*Your task*: Include the line containing "Given: Expand the Title section arrow" and every line after it up to the end of the material below; reproduce them exactly and drop the pictures.

*Source data*:
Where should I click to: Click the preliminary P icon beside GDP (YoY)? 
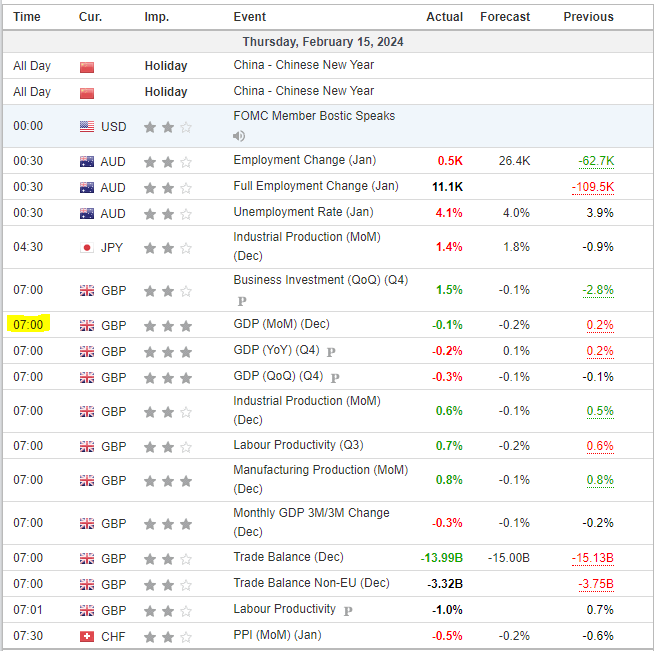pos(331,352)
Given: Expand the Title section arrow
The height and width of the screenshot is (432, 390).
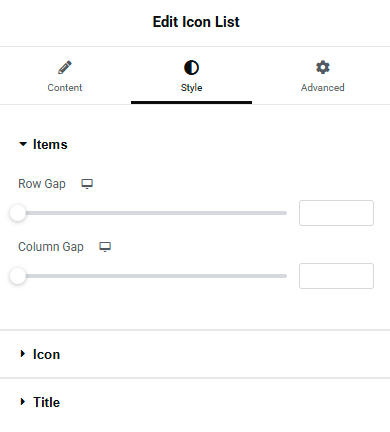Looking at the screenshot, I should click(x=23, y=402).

*Your response*:
Given: Expand the Title section arrow
The height and width of the screenshot is (432, 390).
Looking at the screenshot, I should click(x=23, y=402).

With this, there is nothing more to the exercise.